MATERIALS PROVIDED:
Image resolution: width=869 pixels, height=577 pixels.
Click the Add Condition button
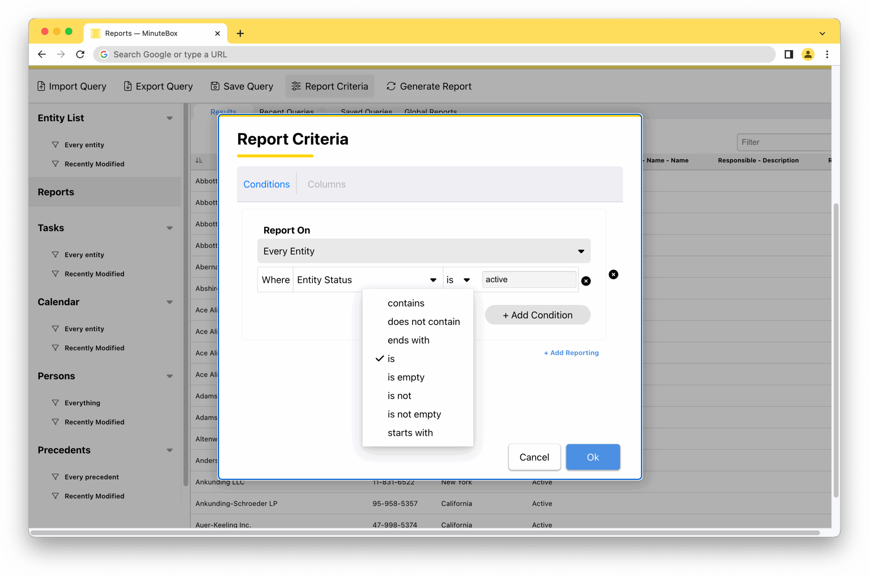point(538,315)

--

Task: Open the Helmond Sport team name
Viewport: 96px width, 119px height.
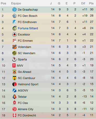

WHAT THE TASK ASKS: How many of the rows above contain the string "width"? Reply with the number alone.

THE ANSWER: 2